See further notes in legitimacy.
4.
Evolvability
1.
The basic concepts are fixed enough, but the list of idea subtypes is open.
2.
There is room for more basic operations, though we claim that we cover a lot of use cases with those we have identified.
3.
There is a lot of tuning that can and should be done with the derived state computations, and we intend a system where new views and computations can be added to the federation. (Following the model of ATProto moderation)
5.
Legitimacy
This process will be legitimate insofar as it is fully inclusive, and the algorithms are fully transparent.
There is a tension there: we said we would invite a multiplicity of algorithms, and in the interest of inclusivity there will be pressure to include non-transparent algorithms. This must be absolutely resisted by the stewardship.
Also, this layer will be legitimate insofar as it is kept distinct from other layers, where the substantive debate would happen, and which we expect to be subject to more political pressure. But we hope that people will value it precisely for that reason.
6.
Constraints
There are many trade-offs in this design, and we are not confident we have identified them all yet. But here are important trade-offs we have identified:
1.
If an idea proxy is updated too often, any idea that refers to it becomes unstable. We must constrain the update cascades, while allowing evolution.
2.
There is a balance between the need for sub-communities to think inside trusted circles, allowing privacy, and discouraging echo bubbles. We believe that views that alternate between local maps and showing the links to the federation strikes that balance, but we could be wrong.
3.
We believe the flexibility of eventual consistency in a federation outweighs the computational and time complexity of trying to achieve a single truth at all times, as blockchain does.
4.
However, we want to leverage the redundancy of fully distributed systems.
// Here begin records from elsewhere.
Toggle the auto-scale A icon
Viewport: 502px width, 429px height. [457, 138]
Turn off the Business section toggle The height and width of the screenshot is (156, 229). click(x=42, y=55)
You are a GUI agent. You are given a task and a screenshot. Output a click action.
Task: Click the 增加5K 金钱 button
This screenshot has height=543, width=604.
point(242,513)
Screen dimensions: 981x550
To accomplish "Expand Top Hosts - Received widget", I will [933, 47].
That may necessitate moving beyond ATProto eventually.
7.
Learnability
See the pedagogical notes in legibility. We are counting on a public reference implementation as a starting point. We also want to provide maps of the semantic space around prominent public discourse statements as a way to introduce bystanders to the value of this analysis.
8.
Ludicity
Many people love language games. Balderdash and Zendo are great examples. Many were inspired by the vision of the Glass Beads Game, and instantiations are many. Besides designing our own game as an introduction to structured discourse, we are hoping that people design their own games using the operations and infrastructure of the idea alignment protocol.
9.
Defensibility
One can wish that separating belief and definitions would be sufficient to allow good faith in definitions, but there is no doubt that there will be attempts to sabotage the system.
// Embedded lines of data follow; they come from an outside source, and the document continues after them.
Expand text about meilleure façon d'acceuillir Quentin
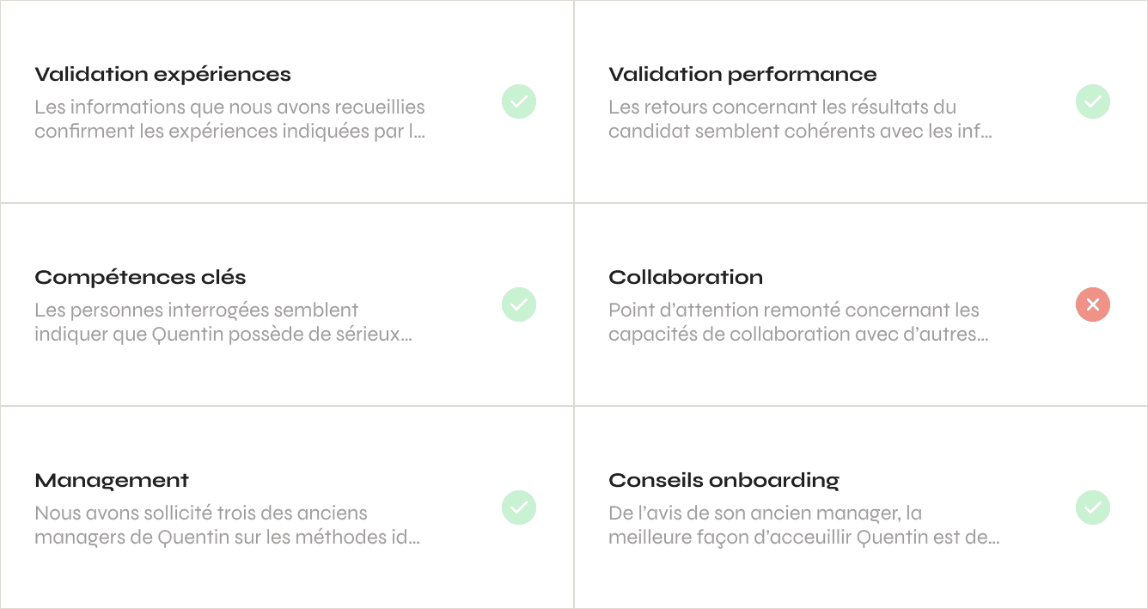Image resolution: width=1148 pixels, height=609 pixels. click(803, 538)
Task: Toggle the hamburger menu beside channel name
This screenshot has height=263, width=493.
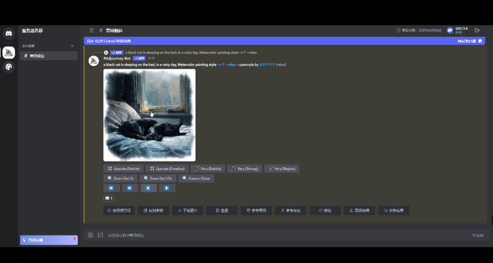Action: pyautogui.click(x=92, y=30)
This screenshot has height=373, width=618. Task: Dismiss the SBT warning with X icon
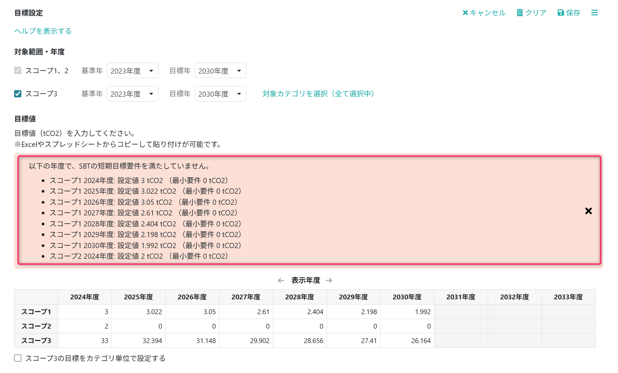(x=588, y=211)
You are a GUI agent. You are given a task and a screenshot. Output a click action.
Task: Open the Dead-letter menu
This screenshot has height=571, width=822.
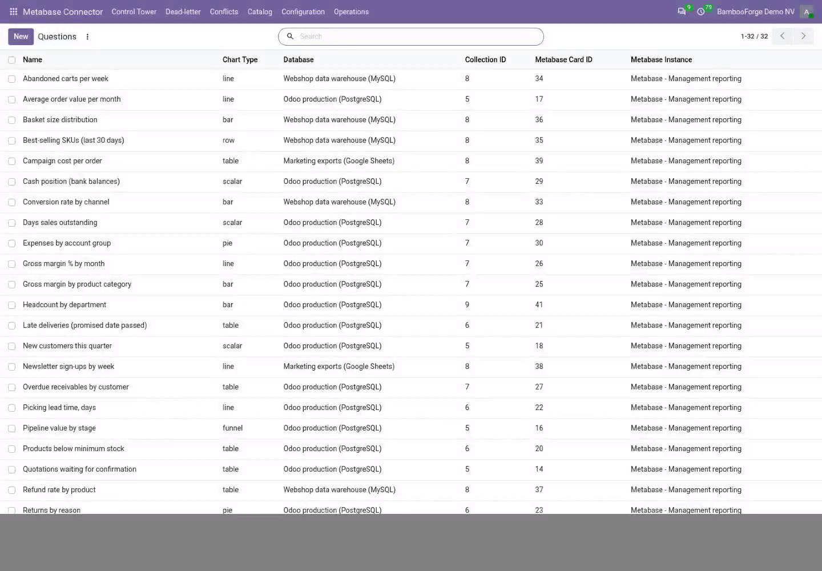tap(183, 11)
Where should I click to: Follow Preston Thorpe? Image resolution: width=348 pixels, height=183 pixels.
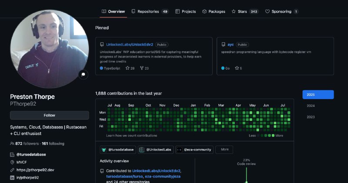click(x=50, y=115)
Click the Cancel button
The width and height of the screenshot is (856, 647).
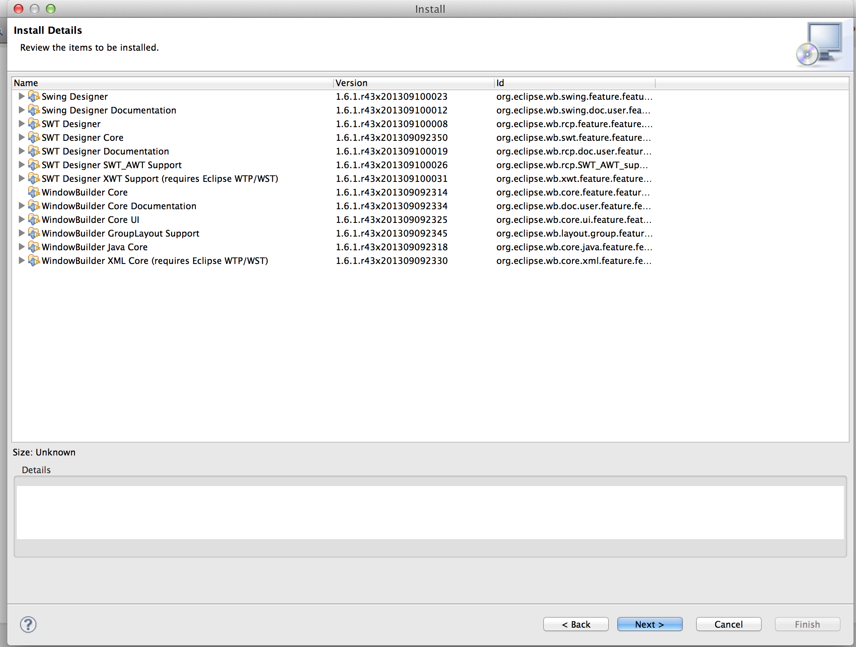click(728, 624)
We currently rely on sufficiently many people understanding the importance of good-faith arguments to focus on good definitions to outweigh chaos actors. But this requires the count of endorsements to reflect humans and not bots. This problem needs to be resolved at another layer, and we are watching this space.
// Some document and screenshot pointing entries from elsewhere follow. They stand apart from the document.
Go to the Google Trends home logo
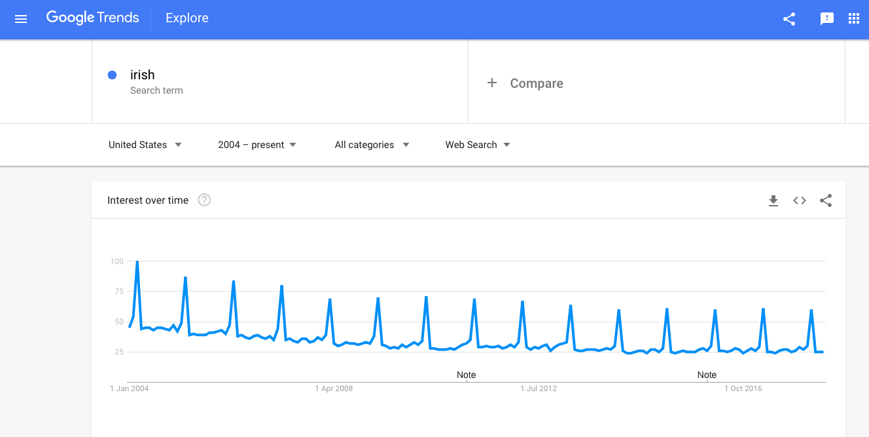Image resolution: width=869 pixels, height=437 pixels. pos(92,18)
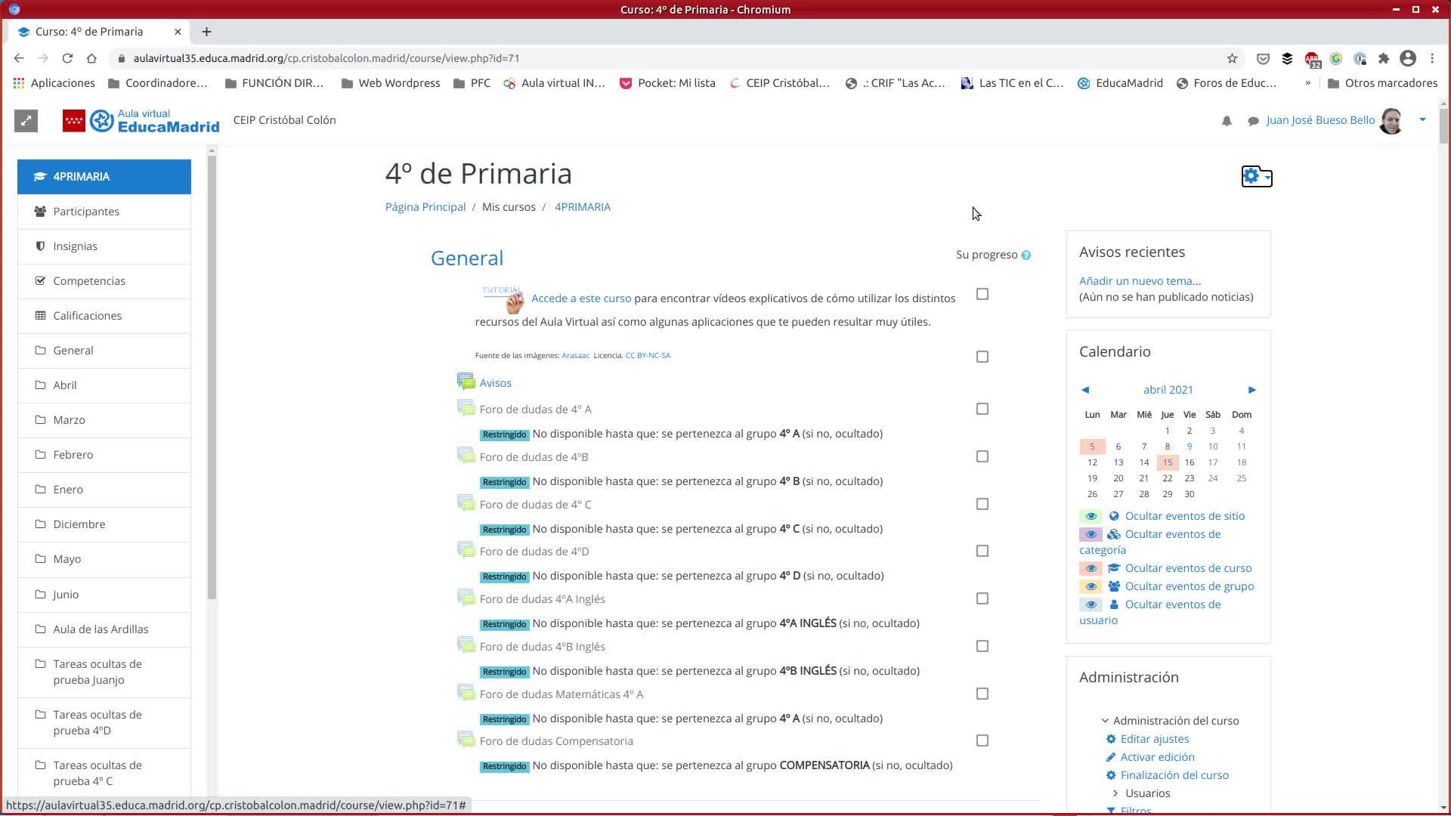Check completion box for Foro de dudas de 4º A
The width and height of the screenshot is (1451, 816).
[982, 409]
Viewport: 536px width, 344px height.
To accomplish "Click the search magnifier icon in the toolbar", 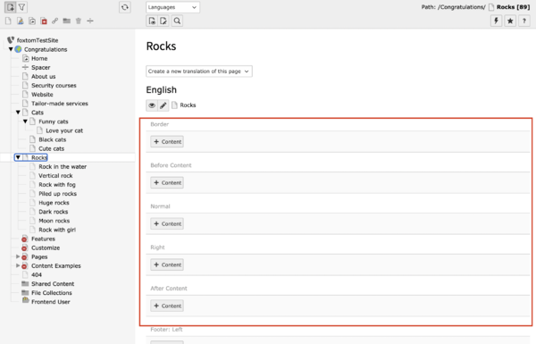I will coord(177,21).
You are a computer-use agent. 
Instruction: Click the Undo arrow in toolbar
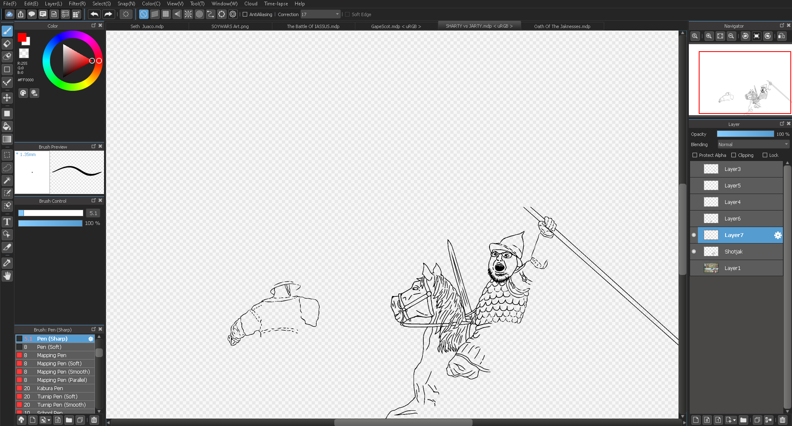click(95, 14)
Even if that layer existed, it may not suffice, if enough humans align against discourse. We expect we will need to use a combination of moderation and text analysis.
10.
Mortality
In a way, we are hoping to give birth to structured conversation on the compost of ambiguous natural language. But we believe that structured conversation is but a step in the evolution of human communication. Still, there is no doubt in our mind that what we hope to build, because it is a commons, will leave a trace that can in turn serve as compost for the next step in that evolution.